Born in the Spanish town of Figueres in 1904, Salvador Dalí was an artist and showman with a reputation for creating bizarre and sometimes disturbing surrealist work. His highly imaginative mind is revealed by his extensive and impressive artistic repertoire, which encompassed painting, sculpture, photography and film.
Dali became recognized across the world as a surrealist artist in the period from 1929 to 1939, and it was during this time that he produced many of the paintings that are admired so much today. His most famous and recognized piece, The Persistence of Memory (1931), shows unforgettable images of melting clocks, an idea that Dalí claimed symbolized the soft melting nature of Camembert cheese.
Though the artist’s notoriety enabled him to work and travel to more alluring parts of Spain, Paris and even America, it was towards the end of his career that Dalí chose to return to his hometown of Figueres to begin work on creating his greatest masterpiece yet, the Theater-Museum. The institution occupies a former Municipal Theater building that was destroyed at the end of the Spanish Civil War. During the early 1960s Dalí decided to build his museum from the nineteenth century ruins; Dalí insisted on actively participating in the structure’s planning, design and rebuilding.
At the time of the Museum’s inauguration Dalí, in typically elliptical fashion, explained why he wished to construct the institution:
‘It’s obvious that other worlds exist, that’s certain; but, as I’ve already said on many other occasions, these other worlds are inside ours, they reside in the earth and precisely at the center of the dome of the Dalí Museum, which contains the new, unsuspected and hallucinatory world of Surrealism.’
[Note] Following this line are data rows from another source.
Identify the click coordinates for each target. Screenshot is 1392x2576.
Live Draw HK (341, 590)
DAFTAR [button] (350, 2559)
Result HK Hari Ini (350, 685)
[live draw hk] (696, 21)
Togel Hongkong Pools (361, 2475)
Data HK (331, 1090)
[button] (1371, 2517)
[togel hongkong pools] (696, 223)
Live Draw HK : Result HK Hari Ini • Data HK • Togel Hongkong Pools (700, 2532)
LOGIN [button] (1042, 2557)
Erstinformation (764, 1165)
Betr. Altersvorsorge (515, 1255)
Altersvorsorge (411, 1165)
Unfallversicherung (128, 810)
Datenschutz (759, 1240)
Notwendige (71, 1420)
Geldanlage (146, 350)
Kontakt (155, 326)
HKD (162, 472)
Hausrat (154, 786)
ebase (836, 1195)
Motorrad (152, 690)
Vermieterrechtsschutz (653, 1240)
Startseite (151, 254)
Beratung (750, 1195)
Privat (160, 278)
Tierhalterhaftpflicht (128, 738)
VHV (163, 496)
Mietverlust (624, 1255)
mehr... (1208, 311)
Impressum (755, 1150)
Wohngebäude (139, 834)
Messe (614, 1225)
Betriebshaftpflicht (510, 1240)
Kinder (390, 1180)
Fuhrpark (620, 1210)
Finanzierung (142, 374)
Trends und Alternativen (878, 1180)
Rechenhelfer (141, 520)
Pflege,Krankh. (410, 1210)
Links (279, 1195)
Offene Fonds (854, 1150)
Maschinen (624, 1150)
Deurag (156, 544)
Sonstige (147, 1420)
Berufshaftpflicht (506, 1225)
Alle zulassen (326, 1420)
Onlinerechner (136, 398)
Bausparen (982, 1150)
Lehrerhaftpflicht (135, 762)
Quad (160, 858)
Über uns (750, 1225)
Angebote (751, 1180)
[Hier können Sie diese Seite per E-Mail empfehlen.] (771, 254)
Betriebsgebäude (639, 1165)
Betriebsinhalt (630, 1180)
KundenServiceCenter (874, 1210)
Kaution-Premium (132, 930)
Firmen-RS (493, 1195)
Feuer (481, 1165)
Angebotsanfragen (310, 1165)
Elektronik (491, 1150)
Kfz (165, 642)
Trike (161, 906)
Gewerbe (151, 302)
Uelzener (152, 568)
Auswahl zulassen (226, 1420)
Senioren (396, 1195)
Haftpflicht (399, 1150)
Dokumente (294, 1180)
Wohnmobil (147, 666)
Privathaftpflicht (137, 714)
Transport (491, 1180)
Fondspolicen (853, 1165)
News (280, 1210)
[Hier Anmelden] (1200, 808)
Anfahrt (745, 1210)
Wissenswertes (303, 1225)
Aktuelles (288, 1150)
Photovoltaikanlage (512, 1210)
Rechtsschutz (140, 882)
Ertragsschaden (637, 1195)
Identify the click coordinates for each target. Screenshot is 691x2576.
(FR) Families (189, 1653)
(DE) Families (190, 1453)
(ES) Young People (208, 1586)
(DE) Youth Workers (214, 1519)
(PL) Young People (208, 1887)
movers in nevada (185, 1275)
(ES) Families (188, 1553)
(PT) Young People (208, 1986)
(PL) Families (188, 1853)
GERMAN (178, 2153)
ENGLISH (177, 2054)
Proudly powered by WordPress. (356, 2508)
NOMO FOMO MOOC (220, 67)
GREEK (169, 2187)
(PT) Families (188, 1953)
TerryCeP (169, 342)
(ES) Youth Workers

Dalí’s vision became a reality with the official inauguration of the Dalí Theater-Museum in 1974. The spectacular creation is like no other. With over 20 large rooms full of his original work, Dalí endeavoured to show his massive collection as an ‘entire’ work: for this reason he abandons the idea of displaying works in a subjective or chronological order. Everything in the museum has been created and designed by Dalí himself in order to offer a real insight into his unique and captivating life. His world of fantasy blended with eclectic architecture, sculpture and paintings, gives an absolute surrealistic experience. Some of Dalí’s most outstanding pieces of work are on display together with a range of works created specifically for the museum, such as the Wind Palace Room, the Rainy Cadillac, and the iconic Mae West Room, with the red lips that resemble a soft sensual couch, integrating objects to create an illusionistic composition. The jewels in the Dalí Jewels Museum are spectacular and show his original sketches alongside the actual pieces of jewellery based on his designs. Housed in a separate part of the building with low lighting, their display is phenomenal.
The artist sought to include work from other artists and, as such, artworks from El Greco, Marcel Duchamp, and Antoni Pitxot can also be seen. One of the most striking components of the museum is the transparent structure that takes on the form of a geodesic dome crowning the building, a concept that was created by Dalí and brought to life by the architect Emilio Pérez Piñero (1935-1972). The dome has not only become an iconic motif of the Museum but also a symbolic reference for the town of Figueres. Known for his quirky and unconventional outlook on life, the Dalí museum is no exception, displaying a broad range of the artist’s peculiar and outlandish work. The organized chaos of the museum adds to the evocative atmosphere of the displays, particularly in the great ceiling fresco in the hall of the Palace of the Wind, where a painting of Dalí and his wife Gala’s dancing feet dramatically cover the large ceiling space.
Dalí’s broad range of work — developed through experimentations with Cubism, Futurism and even Dada and Metaphysical painting — evolved naturally into Surrealism by the late 1920s. He was influenced by the likes of Picasso amongst other artists, and he studied at the Academia de San Fernando (School of Fine Arts) in Madrid in 1922. It was here that Dalí formed close friendships with the poet Federico García Lorca and the film director Luis Buñuel, with whom Dalí made the acclaimed film Un Chien Andalou (1929). His odd dress-sense and manners gained him great attention and he often became referred to as a ‘mad genius’; the extraordinary legacy of the eccentric artist is shown in his museum with an air of perfection. His notoriously unorthodox pieces fill viewers with amazement and confusion, yet his work should also be admired for its great depth and painterly skills.
From 1950 to 1970 his work began to embrace new themes, many of these of a religious nature, but also involving eroticism or memories of his childhood. Throughout his career, Dalí’s wife Gala features in a number of his paintings culminating in an almost goddess-like vision. Shattered by Gala’s death in 1982, Dalí was no longer the same; his health deteriorated until his eventual death in January 1989. He is buried at the Dalí Museum at Figueres.
The modernity of the Dalí Museum is enchanting and his chaotic yet cleverly creative mind is exhibited in all its glory. It is more than just a museum of his work; it is a fascinating step back in time to discover his rich life. A visit to the crazy world of Dalí will add another dimension to one’s education in Surrealist art.
The permanent exhibition of his work is the second most visited museum in Spain (the Museo del Prado in Madrid is the first). The Dalí Theater-Museum is a reasonably short train journey from Barcelona yet well worth the visit. It is open all year round, though closed most Mondays between October and May, and during the peak season of June to September arriving early to avoid busy tourist crowds is highly recommended.